Le docteur Aloysius Demey (1794-1870)
Les sources d'eau chaude de Saint-Gervais, en Haute-Savoie, situées à 609 m d'altitude, dans la région du Mont Blanc, sont réputées pour leurs qualités médicinales dans le traitement de la goutte et des maladies de la peau.
Lorsqu'elles furent découvertes, en 1806, le propriétaire des terres où elles se situaient, le notaire J.-M. Gontard, en comprit immédiatement l'importance. Il y conçut un établissement de bains médicaux, qui, de 1815 à 1838, se développeraient au point de devenir le ‘Carlsbad des Alpes’. Ayant atteint l'âge de soixantequatorze ans - son entreprise représentant une charge trop lourde pour lui-, il vendit son établissement au médecin flamand Aloysius Demey, membre de la Faculté de médecine de Paris, qui, jusqu'à la fin de sa vie, consacrerait ses meilleures forces au développement du thermalisme à Saint-Gervais.
A la Bibliothèque nationale de Paris, il existe une Notice biographique sur le docteur A.F. De Mey, publiée en 1871 sans nom d'auteur; ces quarante-neuf pages constituent un long panégyrique du docteur Demey, qui, toutefois, s'avère peu fiable du point de vue historique.
Ce premier biographe fait naître le docteur Demey à Poperinghe (Flandre-Occidentale) en 1793 et écrit, à ce sujet: ‘De maison noble, ses parents avaient dû, pendant la tourmente révolutionnaire, quitter la France, leur patrie, et chercher un abri à l'étranger dans l'attente de jours meilleurs.
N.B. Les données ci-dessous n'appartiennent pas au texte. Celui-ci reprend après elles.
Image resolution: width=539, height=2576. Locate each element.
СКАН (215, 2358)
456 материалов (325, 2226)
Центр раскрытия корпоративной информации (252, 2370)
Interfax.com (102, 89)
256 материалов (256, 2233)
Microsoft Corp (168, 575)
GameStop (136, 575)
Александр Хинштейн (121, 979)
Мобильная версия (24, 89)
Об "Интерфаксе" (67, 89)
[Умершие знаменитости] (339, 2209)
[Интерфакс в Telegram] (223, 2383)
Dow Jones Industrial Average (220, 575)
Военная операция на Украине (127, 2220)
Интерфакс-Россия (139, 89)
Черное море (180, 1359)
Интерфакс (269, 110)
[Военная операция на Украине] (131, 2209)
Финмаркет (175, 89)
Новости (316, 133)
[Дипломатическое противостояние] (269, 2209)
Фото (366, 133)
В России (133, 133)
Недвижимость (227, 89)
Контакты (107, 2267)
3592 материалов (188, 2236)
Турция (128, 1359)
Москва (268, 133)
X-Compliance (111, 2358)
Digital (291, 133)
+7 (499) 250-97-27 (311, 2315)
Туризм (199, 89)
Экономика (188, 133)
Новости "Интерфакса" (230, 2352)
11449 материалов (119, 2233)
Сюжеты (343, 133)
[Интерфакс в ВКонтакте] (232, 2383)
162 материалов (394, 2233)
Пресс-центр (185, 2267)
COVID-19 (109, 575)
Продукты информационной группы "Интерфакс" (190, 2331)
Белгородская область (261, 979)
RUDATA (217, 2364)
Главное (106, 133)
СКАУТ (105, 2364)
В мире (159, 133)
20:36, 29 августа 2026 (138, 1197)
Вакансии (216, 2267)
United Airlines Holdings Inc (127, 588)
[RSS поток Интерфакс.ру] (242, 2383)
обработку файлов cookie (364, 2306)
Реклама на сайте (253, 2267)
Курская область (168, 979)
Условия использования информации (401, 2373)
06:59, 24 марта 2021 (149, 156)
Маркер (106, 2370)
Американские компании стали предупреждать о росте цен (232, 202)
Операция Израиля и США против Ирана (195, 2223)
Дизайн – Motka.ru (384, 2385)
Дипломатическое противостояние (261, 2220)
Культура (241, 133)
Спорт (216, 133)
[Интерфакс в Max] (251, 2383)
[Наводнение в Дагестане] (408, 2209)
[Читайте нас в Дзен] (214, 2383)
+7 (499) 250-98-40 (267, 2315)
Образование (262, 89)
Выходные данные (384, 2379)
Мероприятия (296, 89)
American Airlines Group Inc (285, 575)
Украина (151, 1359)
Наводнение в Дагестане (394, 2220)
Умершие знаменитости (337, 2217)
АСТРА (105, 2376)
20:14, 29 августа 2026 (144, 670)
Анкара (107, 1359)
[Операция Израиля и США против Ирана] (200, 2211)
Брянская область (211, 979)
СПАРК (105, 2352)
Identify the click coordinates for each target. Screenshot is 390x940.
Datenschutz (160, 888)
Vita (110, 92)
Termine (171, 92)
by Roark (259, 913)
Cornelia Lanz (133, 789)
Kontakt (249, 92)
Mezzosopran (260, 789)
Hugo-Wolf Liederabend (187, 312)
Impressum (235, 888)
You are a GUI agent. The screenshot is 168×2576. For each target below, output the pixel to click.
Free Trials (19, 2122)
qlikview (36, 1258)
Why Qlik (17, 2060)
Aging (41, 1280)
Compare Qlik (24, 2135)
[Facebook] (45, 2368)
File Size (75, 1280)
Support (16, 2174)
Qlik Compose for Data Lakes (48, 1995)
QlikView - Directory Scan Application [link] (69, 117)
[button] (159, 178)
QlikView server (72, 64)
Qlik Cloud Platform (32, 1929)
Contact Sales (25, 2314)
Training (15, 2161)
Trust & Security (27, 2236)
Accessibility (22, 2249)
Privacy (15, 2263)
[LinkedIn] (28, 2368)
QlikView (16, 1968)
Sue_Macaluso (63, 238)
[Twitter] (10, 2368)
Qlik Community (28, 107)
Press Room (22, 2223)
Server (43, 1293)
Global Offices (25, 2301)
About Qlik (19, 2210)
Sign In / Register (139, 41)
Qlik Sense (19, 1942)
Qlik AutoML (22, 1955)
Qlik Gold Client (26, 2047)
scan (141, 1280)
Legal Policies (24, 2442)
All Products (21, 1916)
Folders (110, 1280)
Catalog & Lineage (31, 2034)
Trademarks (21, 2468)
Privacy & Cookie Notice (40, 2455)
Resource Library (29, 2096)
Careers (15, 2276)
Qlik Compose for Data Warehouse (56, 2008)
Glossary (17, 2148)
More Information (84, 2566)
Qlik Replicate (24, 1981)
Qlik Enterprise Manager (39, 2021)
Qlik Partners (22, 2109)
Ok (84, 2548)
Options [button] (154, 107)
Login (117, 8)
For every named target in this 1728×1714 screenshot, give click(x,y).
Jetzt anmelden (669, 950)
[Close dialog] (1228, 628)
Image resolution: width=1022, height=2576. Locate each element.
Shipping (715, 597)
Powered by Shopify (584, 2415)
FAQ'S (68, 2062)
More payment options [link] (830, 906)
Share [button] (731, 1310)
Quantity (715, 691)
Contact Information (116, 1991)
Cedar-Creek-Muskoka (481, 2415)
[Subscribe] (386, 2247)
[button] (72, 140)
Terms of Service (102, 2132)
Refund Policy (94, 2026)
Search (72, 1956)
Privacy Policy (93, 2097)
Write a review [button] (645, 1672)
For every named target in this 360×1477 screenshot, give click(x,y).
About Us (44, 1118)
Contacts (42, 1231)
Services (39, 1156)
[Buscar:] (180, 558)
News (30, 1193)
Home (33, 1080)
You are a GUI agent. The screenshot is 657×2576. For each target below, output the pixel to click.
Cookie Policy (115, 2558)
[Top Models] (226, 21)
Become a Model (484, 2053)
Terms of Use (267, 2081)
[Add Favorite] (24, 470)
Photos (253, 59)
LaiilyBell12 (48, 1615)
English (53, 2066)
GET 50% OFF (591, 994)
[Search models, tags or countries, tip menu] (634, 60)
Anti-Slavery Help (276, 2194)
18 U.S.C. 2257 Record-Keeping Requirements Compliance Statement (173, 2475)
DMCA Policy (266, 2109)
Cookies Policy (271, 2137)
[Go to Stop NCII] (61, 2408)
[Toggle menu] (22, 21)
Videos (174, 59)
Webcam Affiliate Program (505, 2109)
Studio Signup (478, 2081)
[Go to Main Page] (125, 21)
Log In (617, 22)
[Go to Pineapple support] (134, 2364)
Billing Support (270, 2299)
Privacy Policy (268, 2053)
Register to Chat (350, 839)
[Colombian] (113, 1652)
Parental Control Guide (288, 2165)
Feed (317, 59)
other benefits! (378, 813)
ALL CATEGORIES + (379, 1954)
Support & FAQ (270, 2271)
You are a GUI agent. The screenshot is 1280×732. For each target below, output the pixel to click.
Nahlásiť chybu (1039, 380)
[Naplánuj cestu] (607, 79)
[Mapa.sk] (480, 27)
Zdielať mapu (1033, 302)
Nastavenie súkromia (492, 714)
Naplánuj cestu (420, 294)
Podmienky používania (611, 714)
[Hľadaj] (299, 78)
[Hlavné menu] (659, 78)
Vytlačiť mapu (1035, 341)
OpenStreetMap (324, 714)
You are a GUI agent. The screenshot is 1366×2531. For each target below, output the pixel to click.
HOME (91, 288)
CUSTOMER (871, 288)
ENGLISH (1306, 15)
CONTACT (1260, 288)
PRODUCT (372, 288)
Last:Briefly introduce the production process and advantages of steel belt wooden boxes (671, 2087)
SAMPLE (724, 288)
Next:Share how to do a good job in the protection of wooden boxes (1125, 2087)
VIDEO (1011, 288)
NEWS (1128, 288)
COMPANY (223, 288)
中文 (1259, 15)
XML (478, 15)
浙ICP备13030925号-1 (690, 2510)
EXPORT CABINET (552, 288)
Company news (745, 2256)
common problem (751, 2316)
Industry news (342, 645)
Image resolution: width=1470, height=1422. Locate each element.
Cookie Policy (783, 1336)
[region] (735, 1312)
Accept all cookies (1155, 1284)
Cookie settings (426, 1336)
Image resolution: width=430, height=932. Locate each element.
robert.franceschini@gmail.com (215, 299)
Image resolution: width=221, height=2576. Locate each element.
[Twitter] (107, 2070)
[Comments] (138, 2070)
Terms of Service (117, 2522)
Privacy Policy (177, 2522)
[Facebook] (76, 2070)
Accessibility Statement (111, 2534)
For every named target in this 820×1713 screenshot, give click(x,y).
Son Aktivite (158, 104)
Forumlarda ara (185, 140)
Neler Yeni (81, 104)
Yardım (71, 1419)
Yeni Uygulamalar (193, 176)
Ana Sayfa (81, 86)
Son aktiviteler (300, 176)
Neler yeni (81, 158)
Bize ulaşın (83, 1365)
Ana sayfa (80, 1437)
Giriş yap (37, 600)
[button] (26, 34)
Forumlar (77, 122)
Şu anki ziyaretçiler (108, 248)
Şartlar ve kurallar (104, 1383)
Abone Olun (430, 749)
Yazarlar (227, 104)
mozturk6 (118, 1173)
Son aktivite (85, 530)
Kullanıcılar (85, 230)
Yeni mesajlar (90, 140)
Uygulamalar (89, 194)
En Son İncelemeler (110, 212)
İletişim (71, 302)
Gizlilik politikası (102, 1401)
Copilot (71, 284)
Proscrit et ruiné, exposé à la misère, sans fortune et sans amis, son père en avait été réduit à se livrer à une profession industrielle pour subvenir aux besoins de sa famille’. La réalité est quelque peu différente.
Originaire de Roesbrugge, mais né à Dixmude
Sur la place du marché de Roesbrugge, un village modeste mais prospère à l'époque des Pays-Bas autrichiens (Belgique), situé sur l'Yser à proximité de la frontière française, habitaient Pieter Demey et son épouse Maria Uzeel, qui était originaire de Bergues (Flandre française). Demey était l'un des quatre bouchers indépendants de ce florissant bourg frontalier, d'où l'on pouvait se rendre quotidiennement à Ypres et à Dunkerque en diligence.
Mais Roesbrugge connut un triste sort à l'époque des guerres révolutionnaires françaises. Le matin du 18 septembre 1793, le général Dominique Vandamme de Cassel y fit barrer les rues par un groupe de cavaliers, fit battre tambour pour réunir les habitants sur la place du marché et donner lecture du jugement que la Convention nationale avait prononcé contre Roesbrugge sur base de sept accusations, parmi lesquelles la résistance et les sermons du curé local contre la République constituaient le délit principal. Selon ce jugement, le village entier devait être incendié sous les yeux des habitants, qui disposaient d'une heure pour prendre les biens les plus indispensables.
Les rues étant barrées par des soldats, nombre d'habitants s'enfuirent, par leur jardin, dans les champs et les prés et parvinrent ainsi jusqu'aux villages voisins, pendant que l'on mettait le feu à pas moins de deux cent quatre-vingt-huit maisons et à la papeterie de Roesbrugge, la seule de Flandre.
Pieter Demey s'enfuit avec son épouse enceinte et sa fille de quelques mois en longeant l'Yser, pour s'arrêter finalement à Dixmude, où naquit, le 23 avril 1794, un fils que l'on baptisa du nom d'Aloysius-Franciscus. C'était donc bien un enfant de réfugiés fuyant la violence guerrière!